● **Data listing**

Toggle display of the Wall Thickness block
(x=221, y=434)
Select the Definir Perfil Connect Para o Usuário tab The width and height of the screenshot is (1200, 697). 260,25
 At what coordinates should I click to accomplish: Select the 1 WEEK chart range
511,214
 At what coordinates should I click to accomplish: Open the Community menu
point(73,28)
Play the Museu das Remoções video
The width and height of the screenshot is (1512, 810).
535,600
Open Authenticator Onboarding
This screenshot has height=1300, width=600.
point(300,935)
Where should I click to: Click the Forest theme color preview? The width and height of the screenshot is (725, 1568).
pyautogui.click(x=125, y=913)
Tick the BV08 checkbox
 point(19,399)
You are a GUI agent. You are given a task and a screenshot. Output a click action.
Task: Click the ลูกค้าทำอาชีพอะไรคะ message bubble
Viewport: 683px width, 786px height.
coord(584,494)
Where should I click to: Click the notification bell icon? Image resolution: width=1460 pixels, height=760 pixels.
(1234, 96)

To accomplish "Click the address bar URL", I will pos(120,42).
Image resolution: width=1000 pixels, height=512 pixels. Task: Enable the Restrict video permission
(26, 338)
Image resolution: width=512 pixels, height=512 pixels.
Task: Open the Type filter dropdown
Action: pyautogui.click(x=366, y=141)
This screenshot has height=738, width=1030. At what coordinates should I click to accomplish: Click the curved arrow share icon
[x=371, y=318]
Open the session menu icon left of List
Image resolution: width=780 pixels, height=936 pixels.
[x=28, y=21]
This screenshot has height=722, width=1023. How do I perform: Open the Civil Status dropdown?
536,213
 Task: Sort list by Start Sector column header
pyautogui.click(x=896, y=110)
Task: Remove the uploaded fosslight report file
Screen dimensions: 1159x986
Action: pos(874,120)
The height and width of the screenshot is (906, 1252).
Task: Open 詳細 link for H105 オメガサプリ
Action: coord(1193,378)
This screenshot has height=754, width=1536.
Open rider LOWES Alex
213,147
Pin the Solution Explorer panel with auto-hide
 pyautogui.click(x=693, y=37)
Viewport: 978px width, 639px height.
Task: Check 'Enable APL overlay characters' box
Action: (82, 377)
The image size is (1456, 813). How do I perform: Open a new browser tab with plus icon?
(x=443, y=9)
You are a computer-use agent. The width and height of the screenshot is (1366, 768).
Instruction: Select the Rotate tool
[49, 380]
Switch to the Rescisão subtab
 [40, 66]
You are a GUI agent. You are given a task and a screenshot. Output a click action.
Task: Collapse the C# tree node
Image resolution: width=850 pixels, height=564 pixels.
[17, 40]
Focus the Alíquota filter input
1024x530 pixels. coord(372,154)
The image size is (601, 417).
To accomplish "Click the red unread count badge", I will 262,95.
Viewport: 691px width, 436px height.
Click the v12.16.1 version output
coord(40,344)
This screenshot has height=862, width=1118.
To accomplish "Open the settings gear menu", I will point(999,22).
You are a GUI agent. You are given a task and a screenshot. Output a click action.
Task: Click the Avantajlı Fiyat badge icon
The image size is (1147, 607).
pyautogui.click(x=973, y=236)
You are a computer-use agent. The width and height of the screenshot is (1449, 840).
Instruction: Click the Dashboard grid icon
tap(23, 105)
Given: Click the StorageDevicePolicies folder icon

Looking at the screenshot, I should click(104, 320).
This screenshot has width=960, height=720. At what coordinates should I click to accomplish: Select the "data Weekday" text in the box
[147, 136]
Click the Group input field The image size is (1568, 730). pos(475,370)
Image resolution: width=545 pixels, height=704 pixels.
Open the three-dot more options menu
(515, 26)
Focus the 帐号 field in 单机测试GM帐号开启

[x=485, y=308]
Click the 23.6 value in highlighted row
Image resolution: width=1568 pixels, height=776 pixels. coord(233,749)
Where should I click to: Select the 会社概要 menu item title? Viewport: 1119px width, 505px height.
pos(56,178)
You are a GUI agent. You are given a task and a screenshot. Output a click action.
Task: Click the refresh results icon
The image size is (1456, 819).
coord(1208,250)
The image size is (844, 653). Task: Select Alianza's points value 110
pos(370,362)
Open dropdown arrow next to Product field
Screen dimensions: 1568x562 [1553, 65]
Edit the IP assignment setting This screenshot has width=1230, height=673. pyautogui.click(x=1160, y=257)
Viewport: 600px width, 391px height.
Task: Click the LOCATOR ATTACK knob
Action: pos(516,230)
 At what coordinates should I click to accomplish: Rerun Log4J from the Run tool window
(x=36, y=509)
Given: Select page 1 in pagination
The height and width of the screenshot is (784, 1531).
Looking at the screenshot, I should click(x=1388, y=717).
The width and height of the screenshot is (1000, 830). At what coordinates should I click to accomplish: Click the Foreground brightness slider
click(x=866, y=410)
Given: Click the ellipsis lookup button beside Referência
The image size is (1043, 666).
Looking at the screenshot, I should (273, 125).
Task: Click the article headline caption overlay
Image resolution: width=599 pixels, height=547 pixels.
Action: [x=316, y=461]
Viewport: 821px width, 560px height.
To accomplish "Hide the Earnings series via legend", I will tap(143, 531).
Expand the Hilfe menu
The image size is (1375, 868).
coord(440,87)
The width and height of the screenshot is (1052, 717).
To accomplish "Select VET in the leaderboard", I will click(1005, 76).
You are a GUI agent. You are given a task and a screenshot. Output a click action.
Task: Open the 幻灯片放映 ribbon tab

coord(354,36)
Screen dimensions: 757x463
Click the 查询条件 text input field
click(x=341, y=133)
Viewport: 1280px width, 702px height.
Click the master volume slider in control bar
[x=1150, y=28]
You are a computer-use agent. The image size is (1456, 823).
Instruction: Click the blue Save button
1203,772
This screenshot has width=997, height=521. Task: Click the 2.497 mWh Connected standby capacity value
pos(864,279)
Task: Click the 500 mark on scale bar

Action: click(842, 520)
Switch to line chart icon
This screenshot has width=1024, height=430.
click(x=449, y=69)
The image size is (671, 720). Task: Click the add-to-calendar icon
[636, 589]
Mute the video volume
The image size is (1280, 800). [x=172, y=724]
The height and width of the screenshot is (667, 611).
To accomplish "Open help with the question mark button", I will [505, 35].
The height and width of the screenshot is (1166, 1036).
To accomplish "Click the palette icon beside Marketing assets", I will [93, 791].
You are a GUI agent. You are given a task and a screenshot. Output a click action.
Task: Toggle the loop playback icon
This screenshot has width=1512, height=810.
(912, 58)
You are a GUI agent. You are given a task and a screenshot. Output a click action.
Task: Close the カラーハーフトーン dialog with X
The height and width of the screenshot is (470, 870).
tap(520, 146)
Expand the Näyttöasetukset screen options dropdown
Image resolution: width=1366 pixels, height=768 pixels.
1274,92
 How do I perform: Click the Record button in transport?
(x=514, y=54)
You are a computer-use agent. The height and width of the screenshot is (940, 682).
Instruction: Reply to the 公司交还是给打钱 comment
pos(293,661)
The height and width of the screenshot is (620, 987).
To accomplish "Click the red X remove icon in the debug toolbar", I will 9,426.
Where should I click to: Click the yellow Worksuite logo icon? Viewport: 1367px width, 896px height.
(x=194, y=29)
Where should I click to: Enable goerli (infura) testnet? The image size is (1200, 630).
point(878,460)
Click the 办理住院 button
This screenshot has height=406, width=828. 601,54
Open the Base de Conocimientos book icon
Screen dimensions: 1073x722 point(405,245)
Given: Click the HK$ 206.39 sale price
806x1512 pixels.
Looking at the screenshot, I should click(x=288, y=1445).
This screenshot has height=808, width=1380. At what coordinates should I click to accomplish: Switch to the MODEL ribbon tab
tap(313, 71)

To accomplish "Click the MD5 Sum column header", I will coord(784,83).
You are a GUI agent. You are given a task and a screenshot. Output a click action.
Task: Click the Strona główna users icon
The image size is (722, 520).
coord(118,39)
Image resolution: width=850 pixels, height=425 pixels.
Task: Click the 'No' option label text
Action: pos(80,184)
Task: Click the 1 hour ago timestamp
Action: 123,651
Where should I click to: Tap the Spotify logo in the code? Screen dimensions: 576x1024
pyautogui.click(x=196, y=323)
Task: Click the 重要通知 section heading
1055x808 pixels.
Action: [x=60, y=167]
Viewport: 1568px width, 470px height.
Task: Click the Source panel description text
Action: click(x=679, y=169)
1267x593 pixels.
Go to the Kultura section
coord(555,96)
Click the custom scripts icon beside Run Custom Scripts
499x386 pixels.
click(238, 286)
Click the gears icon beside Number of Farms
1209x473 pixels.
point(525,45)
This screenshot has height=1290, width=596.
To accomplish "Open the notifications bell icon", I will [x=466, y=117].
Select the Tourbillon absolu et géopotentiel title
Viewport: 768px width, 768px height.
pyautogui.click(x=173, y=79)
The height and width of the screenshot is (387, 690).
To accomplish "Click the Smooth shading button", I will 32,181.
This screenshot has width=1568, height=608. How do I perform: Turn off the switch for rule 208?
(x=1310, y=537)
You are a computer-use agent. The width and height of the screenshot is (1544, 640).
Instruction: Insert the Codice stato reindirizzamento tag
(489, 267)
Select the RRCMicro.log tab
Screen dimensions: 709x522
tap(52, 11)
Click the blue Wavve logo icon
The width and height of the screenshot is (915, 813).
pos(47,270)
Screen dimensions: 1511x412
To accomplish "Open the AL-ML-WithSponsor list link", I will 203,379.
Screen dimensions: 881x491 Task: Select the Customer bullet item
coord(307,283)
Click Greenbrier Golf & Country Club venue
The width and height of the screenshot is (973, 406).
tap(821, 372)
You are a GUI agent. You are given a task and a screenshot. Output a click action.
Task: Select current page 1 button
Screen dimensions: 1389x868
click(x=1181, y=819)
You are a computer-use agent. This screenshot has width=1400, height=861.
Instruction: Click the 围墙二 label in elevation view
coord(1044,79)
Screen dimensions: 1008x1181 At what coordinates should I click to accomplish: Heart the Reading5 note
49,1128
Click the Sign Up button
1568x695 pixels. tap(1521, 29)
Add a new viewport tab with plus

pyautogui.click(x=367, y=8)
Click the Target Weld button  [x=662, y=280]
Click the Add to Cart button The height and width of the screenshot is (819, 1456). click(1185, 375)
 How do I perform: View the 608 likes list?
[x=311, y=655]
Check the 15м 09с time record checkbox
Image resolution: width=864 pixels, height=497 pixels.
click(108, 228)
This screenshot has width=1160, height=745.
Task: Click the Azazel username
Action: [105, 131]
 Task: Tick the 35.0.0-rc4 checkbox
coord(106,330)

● **What you need to do**
Write out, without alteration, the line that contains "Click the Add to" and all subsequent lines down to the end of the data above.

● **Solution**
Click the Add to Cart button The height and width of the screenshot is (819, 1456). click(1185, 375)
 How do I perform: View the 608 likes list?
[x=311, y=655]
Check the 15м 09с time record checkbox
Image resolution: width=864 pixels, height=497 pixels.
click(108, 228)
This screenshot has width=1160, height=745.
Task: Click the Azazel username
Action: [105, 131]
 Task: Tick the 35.0.0-rc4 checkbox
coord(106,330)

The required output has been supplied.